:: WHAT IS EXPECTED ::
Copy the entries below exactly. Images do not belong in the copy.

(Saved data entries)
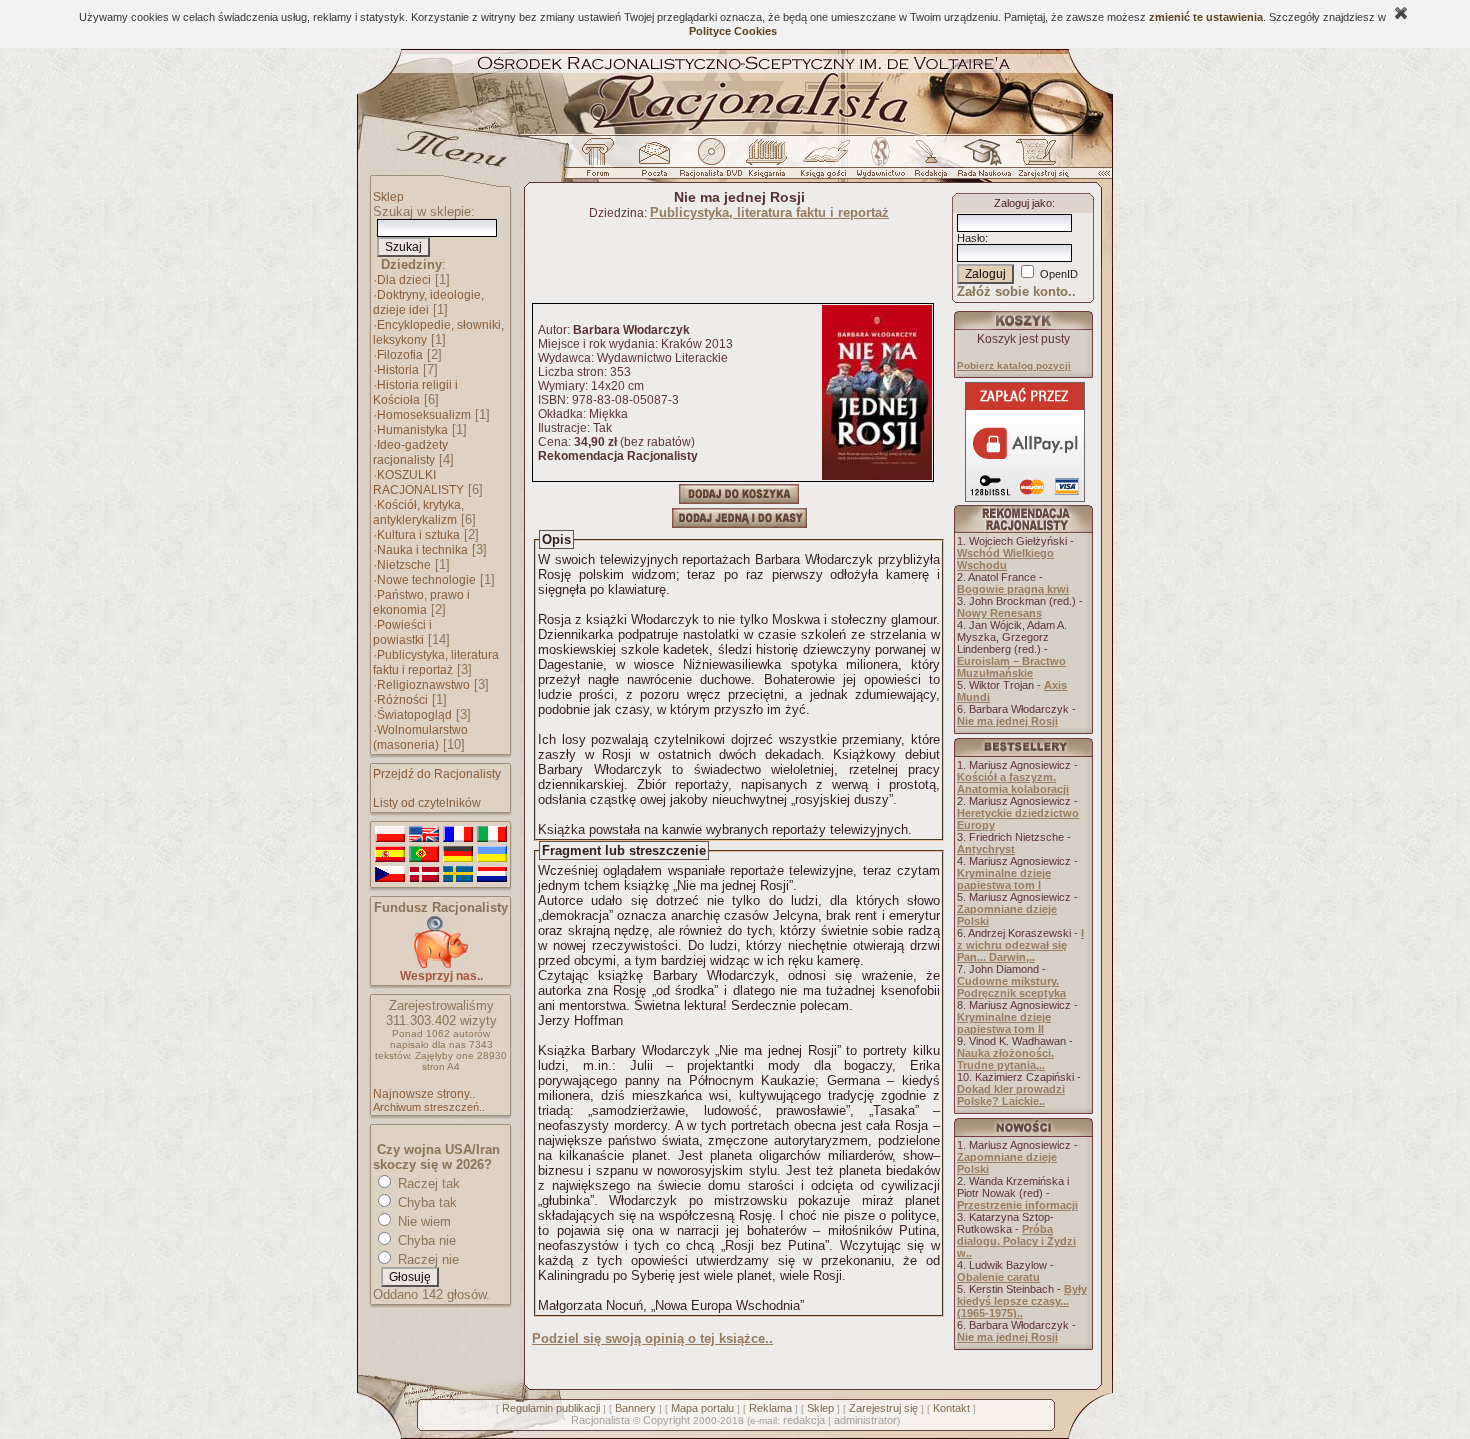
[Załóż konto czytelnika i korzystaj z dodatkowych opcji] (1038, 163)
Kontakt (951, 1408)
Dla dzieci (404, 280)
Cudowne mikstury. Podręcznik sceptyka (1011, 987)
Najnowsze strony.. (424, 1094)
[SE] (458, 875)
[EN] (424, 835)
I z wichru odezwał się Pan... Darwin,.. (1020, 945)
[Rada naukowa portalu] (981, 163)
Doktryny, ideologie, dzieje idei (428, 302)
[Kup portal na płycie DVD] (711, 163)
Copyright (666, 1420)
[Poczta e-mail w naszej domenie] (653, 163)
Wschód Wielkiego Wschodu (1005, 559)
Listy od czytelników (427, 803)
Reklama (770, 1408)
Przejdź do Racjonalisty (437, 774)
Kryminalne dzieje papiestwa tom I (1004, 879)
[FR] (458, 835)
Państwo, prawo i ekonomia (421, 602)
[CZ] (390, 875)
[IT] (492, 835)
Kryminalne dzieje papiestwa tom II (1004, 1023)
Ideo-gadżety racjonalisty (410, 452)
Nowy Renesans (999, 613)
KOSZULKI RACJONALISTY (418, 482)
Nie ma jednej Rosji (1007, 721)
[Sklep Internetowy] (768, 163)
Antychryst (986, 849)
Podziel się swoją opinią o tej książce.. (652, 1338)
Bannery (635, 1408)
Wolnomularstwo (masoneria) (420, 737)
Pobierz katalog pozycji (1014, 365)
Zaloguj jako (1023, 203)
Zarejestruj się (883, 1408)
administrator (865, 1420)
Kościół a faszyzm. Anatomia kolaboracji (1013, 783)
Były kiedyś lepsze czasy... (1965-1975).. (1022, 1301)
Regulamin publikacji (551, 1408)
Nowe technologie (426, 580)
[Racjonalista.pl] (735, 132)
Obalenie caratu (998, 1277)
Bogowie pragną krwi (1013, 589)
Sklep (388, 197)
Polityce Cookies (733, 31)
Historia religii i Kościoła (415, 392)
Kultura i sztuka (418, 535)
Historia (398, 370)
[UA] (492, 855)
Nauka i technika (422, 550)
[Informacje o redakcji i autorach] (929, 163)
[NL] (492, 875)
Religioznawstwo (423, 685)
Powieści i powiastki (402, 632)
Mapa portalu (702, 1408)
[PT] (424, 855)
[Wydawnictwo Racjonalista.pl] (880, 163)
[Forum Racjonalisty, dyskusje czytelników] (602, 163)
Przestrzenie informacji (1017, 1205)
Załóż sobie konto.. (1016, 291)
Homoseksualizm (424, 415)
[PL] (390, 835)
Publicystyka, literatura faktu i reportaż (436, 662)
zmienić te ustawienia (1206, 17)
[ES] (390, 855)
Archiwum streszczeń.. (429, 1107)
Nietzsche (404, 565)
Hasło (971, 238)
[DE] (458, 855)
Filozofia (400, 355)
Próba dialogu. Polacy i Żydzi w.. (1016, 1241)
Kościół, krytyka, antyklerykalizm (418, 512)
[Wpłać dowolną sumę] (441, 964)
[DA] (424, 875)
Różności (402, 700)
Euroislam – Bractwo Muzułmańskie (1011, 667)
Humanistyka (412, 430)
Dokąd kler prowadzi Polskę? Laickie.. (1011, 1095)
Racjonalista (600, 1420)
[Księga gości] (827, 163)
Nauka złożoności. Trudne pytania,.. (1005, 1059)
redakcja (804, 1420)
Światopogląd (414, 715)
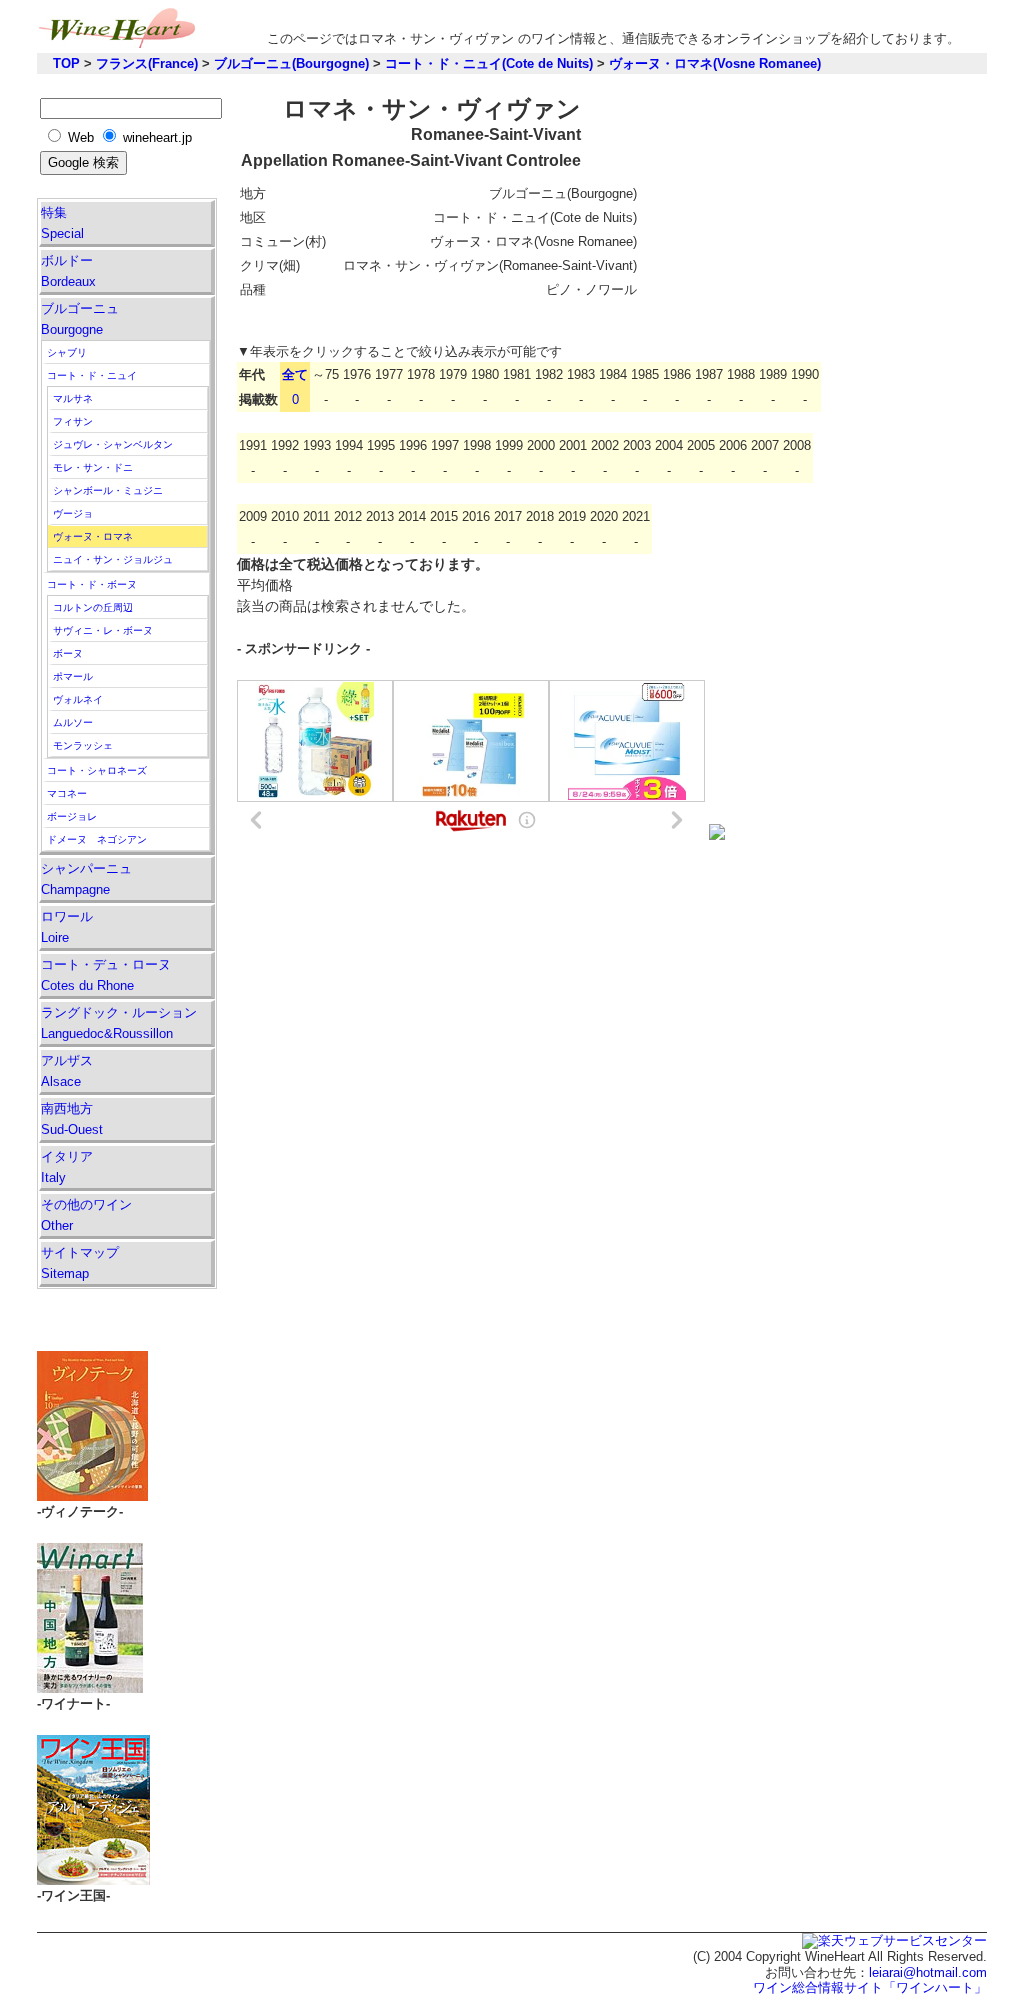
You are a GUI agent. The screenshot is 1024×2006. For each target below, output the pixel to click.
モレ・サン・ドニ (93, 467)
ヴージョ (73, 513)
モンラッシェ (83, 745)
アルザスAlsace (67, 1071)
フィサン (73, 421)
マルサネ (73, 398)
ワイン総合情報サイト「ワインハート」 (870, 1987)
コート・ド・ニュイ (92, 375)
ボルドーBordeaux (68, 271)
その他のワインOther (86, 1215)
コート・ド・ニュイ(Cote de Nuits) (489, 63)
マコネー (67, 793)
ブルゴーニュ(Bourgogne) (291, 63)
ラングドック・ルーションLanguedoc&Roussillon (119, 1023)
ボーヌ (68, 653)
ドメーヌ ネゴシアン (97, 839)
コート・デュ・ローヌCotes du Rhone (106, 975)
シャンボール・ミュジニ (108, 490)
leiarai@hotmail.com (928, 1972)
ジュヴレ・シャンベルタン (113, 444)
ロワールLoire (67, 927)
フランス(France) (147, 63)
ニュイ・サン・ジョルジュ (113, 559)
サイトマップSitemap (80, 1263)
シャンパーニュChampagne (86, 879)
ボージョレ (72, 816)
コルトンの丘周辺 (93, 607)
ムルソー (73, 722)
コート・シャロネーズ (97, 770)
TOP (66, 63)
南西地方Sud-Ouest (72, 1119)
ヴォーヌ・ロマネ (93, 536)
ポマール (73, 676)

:: EXPECTED OUTPUT ::
[Załóż konto czytelnika i korzystaj z dodatkowych opcji] (1038, 163)
Kontakt (951, 1408)
Dla dzieci (404, 280)
Cudowne mikstury. Podręcznik sceptyka (1011, 987)
Najnowsze strony.. (424, 1094)
[SE] (458, 875)
[EN] (424, 835)
I z wichru odezwał się Pan... Darwin,.. (1020, 945)
[Rada naukowa portalu] (981, 163)
Doktryny, ideologie, dzieje idei (428, 302)
[Kup portal na płycie DVD] (711, 163)
Copyright (666, 1420)
[Poczta e-mail w naszej domenie] (653, 163)
Wschód Wielkiego Wschodu (1005, 559)
Listy od czytelników (427, 803)
Reklama (770, 1408)
Przejdź do Racjonalisty (437, 774)
Kryminalne dzieje papiestwa tom I (1004, 879)
[FR] (458, 835)
Państwo, prawo i ekonomia (421, 602)
[CZ] (390, 875)
[IT] (492, 835)
Kryminalne dzieje papiestwa tom II (1004, 1023)
Ideo-gadżety racjonalisty (410, 452)
Nowy Renesans (999, 613)
KOSZULKI RACJONALISTY (418, 482)
Nie ma jednej Rosji (1007, 721)
[Sklep Internetowy] (768, 163)
Antychryst (986, 849)
Podziel się swoją opinią o tej książce.. (652, 1338)
Bannery (635, 1408)
Wolnomularstwo (masoneria) (420, 737)
Pobierz katalog pozycji (1014, 365)
Zaloguj jako (1023, 203)
Zarejestruj się (883, 1408)
administrator (865, 1420)
Kościół a faszyzm. Anatomia kolaboracji (1013, 783)
Były kiedyś lepsze czasy... (1965-1975).. (1022, 1301)
Regulamin publikacji (551, 1408)
Nowe technologie (426, 580)
[Racjonalista.pl] (735, 132)
Obalenie caratu (998, 1277)
Bogowie pragną krwi (1013, 589)
Sklep (388, 197)
Polityce Cookies (733, 31)
Historia religii i Kościoła (415, 392)
Kultura i sztuka (418, 535)
Historia (398, 370)
[UA] (492, 855)
Nauka i technika (422, 550)
[Informacje o redakcji i autorach] (929, 163)
[NL] (492, 875)
Religioznawstwo (423, 685)
Powieści i powiastki (402, 632)
Mapa portalu (702, 1408)
[PT] (424, 855)
[Wydawnictwo Racjonalista.pl] (880, 163)
[Forum Racjonalisty, dyskusje czytelników] (602, 163)
Przestrzenie informacji (1017, 1205)
Załóż sobie konto.. (1016, 291)
Homoseksualizm (424, 415)
[PL] (390, 835)
Publicystyka, literatura faktu i reportaż (436, 662)
zmienić te ustawienia (1206, 17)
[ES] (390, 855)
Archiwum streszczeń.. (429, 1107)
Nietzsche (404, 565)
Hasło (971, 238)
[DE] (458, 855)
Filozofia (400, 355)
Próba dialogu. Polacy i Żydzi w.. (1016, 1241)
Kościół, krytyka, antyklerykalizm (418, 512)
[Wpłać dowolną sumę] (441, 964)
[DA] (424, 875)
Różności (402, 700)
Euroislam – Bractwo Muzułmańskie (1011, 667)
Humanistyka (412, 430)
Dokąd kler prowadzi Polskę? Laickie.. (1011, 1095)
Racjonalista (600, 1420)
[Księga gości] (827, 163)
Nauka złożoności. Trudne pytania,.. (1005, 1059)
redakcja (804, 1420)
Światopogląd (414, 715)
You are a GUI agent. The screenshot is 1024×2006. For each target below, output the pixel to click.
モレ・サン・ドニ (93, 467)
ヴージョ (73, 513)
モンラッシェ (83, 745)
アルザスAlsace (67, 1071)
フィサン (73, 421)
マルサネ (73, 398)
ワイン総合情報サイト「ワインハート」 (870, 1987)
コート・ド・ニュイ (92, 375)
ボルドーBordeaux (68, 271)
その他のワインOther (86, 1215)
コート・ド・ニュイ(Cote de Nuits) (489, 63)
マコネー (67, 793)
ブルゴーニュ(Bourgogne) (291, 63)
ラングドック・ルーションLanguedoc&Roussillon (119, 1023)
ボーヌ (68, 653)
ドメーヌ ネゴシアン (97, 839)
コート・デュ・ローヌCotes du Rhone (106, 975)
シャンボール・ミュジニ (108, 490)
leiarai@hotmail.com (928, 1972)
ジュヴレ・シャンベルタン (113, 444)
ロワールLoire (67, 927)
フランス(France) (147, 63)
ニュイ・サン・ジョルジュ (113, 559)
サイトマップSitemap (80, 1263)
シャンパーニュChampagne (86, 879)
ボージョレ (72, 816)
コルトンの丘周辺 (93, 607)
ムルソー (73, 722)
コート・シャロネーズ (97, 770)
TOP (66, 63)
南西地方Sud-Ouest (72, 1119)
ヴォーヌ・ロマネ (93, 536)
ポマール (73, 676)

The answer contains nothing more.